• _Extract to read_
Where promiscuity and sexual selfishness becomes socially acceptable, it is increasingly hard to form any type of faithful marriage and family nucleus based on a partnership of trust, fidelity, loyalty, and patience.
Hedonism’s greatest flaw: Western hedonism and its focus on selfish pleasure as the goal of life, demonstrates its greatest flaw in its failure to recognize that compassion for others is a fundamental component of civil solidarity and genuine happiness.
Without compassion, empathy, humility and self-discipline, the stability in society will crumble.
If man is no longer bound by the social contract or responsibilities towards society, individualism may develop and drift into a dangerous type of hedonism, where the sole goal is to serve the self and its passions, writes Hanne Nabintu Herland, historian of religions, bestselling author and founder of The Herland Report news site and TV channel on YouTube.
As the Eastern Orthodox monk, popular in the Greek world, Elder Paisios of Mount Athos, put it:
It is not freedom when we say to people that everything is permitted. That is slavery. Freedom is good when the person can use it appropriately. Otherwise, it is a disaster.

• _Data lines_
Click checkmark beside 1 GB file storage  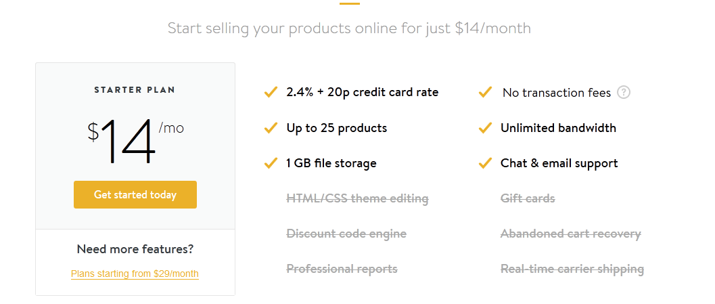pyautogui.click(x=271, y=163)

• _Objective_
According to the passage on hedonism, what does Elder Paisios of Mount Athos call telling people that everything is permitted?

• _Expected answer_
Slavery.